Document extract:
--- START ---
Seminar Details

Seminar Details


May 6

3:30 pm

Hierarchical Partition Models

Guido Consonni


University of Pavia - Departments of Economics & Quantitative Methods

Consider I "experiments" for which the object of investigation is regarded to be broadly similar (e.g. survival rate of patients treated with the same drug in I distinct studies/hospitals; monthly sales of a specific product in I branches of the same company; educational performance of students in I schools or districts). Often the sample size in each experiment is too small to obtain separate reliable estimates of parameters or predictions. As a consequence, some degree of {\em borrowing strength} among experiments seems mandatory. However the traditional exchangeability assumption of experiment-specific parameters is often not satisfactory because of heterogeneity between studies. When relevant covariates are available, one may try to adjust for these. Sometimes, however, a less structured, and perhaps more exploratory, approach is called for.
--- END ---
Data extract:
--- START ---
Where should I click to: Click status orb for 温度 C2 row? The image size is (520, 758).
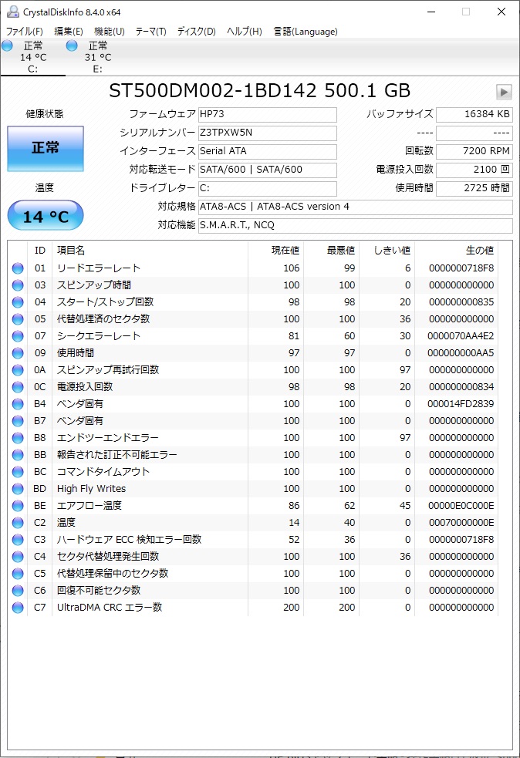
--- END ---
What you need to do:
1. Please list the examples of broadly similar "experiments" that the seminar notice gives.
2. Summarize the seminar notice in two sentences.
3. Carry on the seminar notice on Hierarchical Partition Models from its last sentence.
The lines above have no connection to the seminar notice.

Response list:
1.
- Survival rate of patients treated with the same drug in I distinct studies/hospitals
- Monthly sales of a specific product in I branches of the same company
- Educational performance of students in I schools or districts

2. Guido Consonni of the University of Pavia gives a seminar on Hierarchical Partition Models on May 6 at 3:30 pm. It addresses sets of broadly similar experiments whose individual sample sizes are too small for reliable separate estimates, where borrowing strength is needed but the usual exchangeability assumption often fails because of heterogeneity between studies.

3.
Hierarchical partition models provide such an exploratory approach for these problems. They postulate that first-stage-parameters are only partially exchangeable; however the very nature of their aggregation is itself modelled, in order to let the data suggest which {\em partition} of the experiments is more likely to represent the underlying structure. The output of the analysis is twofold: a parameter estimate, or prediction, for each experiment (or subsets of experiments), together with a posterior distribution on the collection of all entertained partitions. The latter, which may be regarded as a form of Bayesian cluster analysis, can be subsequently employed to average the former, according to the Bayesian Model Averaging paradigm.

The talk will describe the general methodology in the setting of binomial experiments, with special emphasis on ongoing research aimed at applying MCMC methods in the space of partitions.